The US Government’s investigation into possible compromises accomplished through vulnerabilities in Pulse Secure VPN software is expanding. CNN reports that at least five Federal agencies appear to have been affected. This represents the third major software supply chain compromise that’s come to light in 2021, the Voice of America notes.
Microsoft yesterday announced a set of memory allocation vulnerabilities they're tracking as "BadAlloc." The vulnerabilities affect IoT and OT devices, and they could be exploited either for remote code execution or to induce system crashes. CISA has also published mitigation advice for BadAlloc.
The disclosure of BadAlloc should lend some urgency to the OT security about which NSA cautioned the Defense Industrial Base in yesterday's Advisory. That advice was prompted by the SolarWinds compromise, but the concerns are broadly applicable to OT operators.

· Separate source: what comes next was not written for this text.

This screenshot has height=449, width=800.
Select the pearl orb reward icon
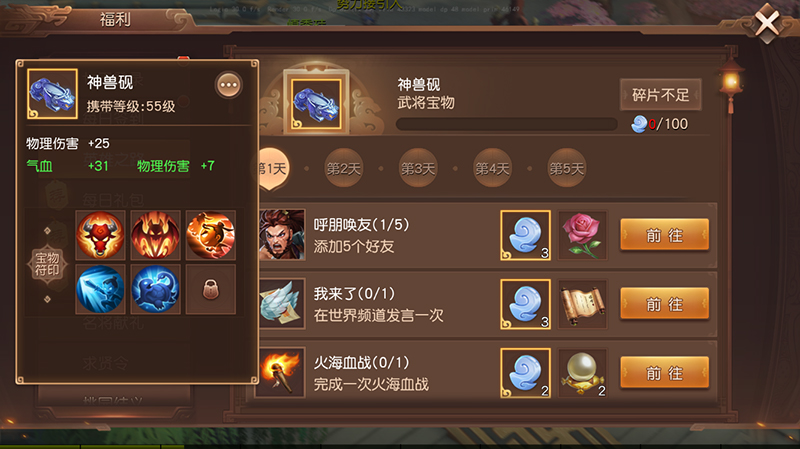pyautogui.click(x=583, y=373)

Kaspersky says it’s detected Purple Lambert malware in a number of networks. iTWire reports that this malware family has been associated with the CIA, but the evidence is ambiguous, with some observers pointing out that the malware may have been staged by rival foreign intelligence services.

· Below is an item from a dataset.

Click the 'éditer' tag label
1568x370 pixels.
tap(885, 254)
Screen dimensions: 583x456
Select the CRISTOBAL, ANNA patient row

FireEye warned yesterday that it's observed "an aggressive financially motivated group, UNC2447, exploiting one SonicWall VPN zero-day vulnerability." The company reckons the threat a serious one, with evidence of tool-sharing by criminal groups.
Recorded Future detects a criminal market for deepfakes.
The United Nations International Computing Centre says that, with the help of Group-IB, it’s taken down a scam campaign that since April 7th has been impersonating the World Health Organization.